QUELS SONT LES ACTES DE LA VIE D’UN ENFANT QU’UN PARENT PEUT FAIRE SANS L’ACCORD DE L’AUTRE PARENT ?

Droit de la famille – Avocat Nice – Enfant – Autorité parentale – Maître Michèle BARALE – Actes usuels – Actes non usuels


L’exercice de l’autorité parentale est en principe commun et cela même en cas de séparation du couple. Il est alors important pour un couple séparé et en désaccord d’avoir connaissance des actes qu’ils peuvent faire l’un sans l’autre et leurs conséquences.

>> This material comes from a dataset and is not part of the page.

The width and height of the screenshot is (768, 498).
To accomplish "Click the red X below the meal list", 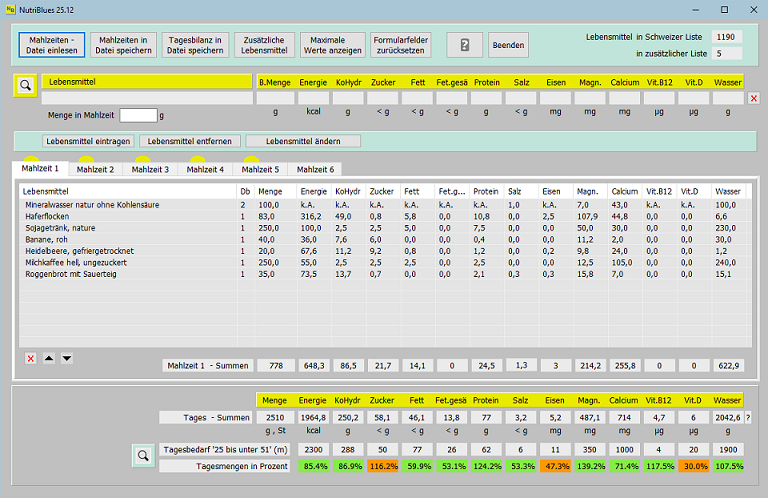I will click(x=30, y=358).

Quelles sont les conditions nécessaires pour agir sans l’accord de l’autre parent ?


Le Code Civil prévoit qu’« à l’égard des tiers de bonne foi, chacun des parents est réputé agir avec l’accord de l’autre, quand il fait seul un acte usuel de l’autorité parentale relativement à la personne de l’enfant »


Pour les actes usuels, un parent est donc présumé avoir reçu l’accord de l’autre, sans qu’il y ait besoin d’en rapporter la preuve. Pour que cette présomption joue, 3 conditions doivent être réunies :


1. le parent doit être titulaire de l’exercice de l’autorité parentale

2. le tiers doit être de bonne foi

3. l’acte en question doit être un acte usuel


Dès lors que le tiers a été informé par l’autre parent de son désaccord à la passation de l’acte ou que l’acte passé n’est pas un acte usuel, la présomption d’un accord tombe et l’accord express des 2 titulaires de l’autorité parentale est alors indispensable.


Quelle est la différence entre un acte usuel et un acte non usuel ?


L’acte usuel est un acte de la vie quotidienne, sans gravité, qui n’engage pas l’avenir de l’enfant ou qui n’engage pas ses droits fondamentaux ou qui s’inscrit dans la continuité d’une pratique antérieure établie par les 2 parents et non contestée par l’un d’eux. A contrario, ce qui n’est pas un acte usuel est un acte non usuel.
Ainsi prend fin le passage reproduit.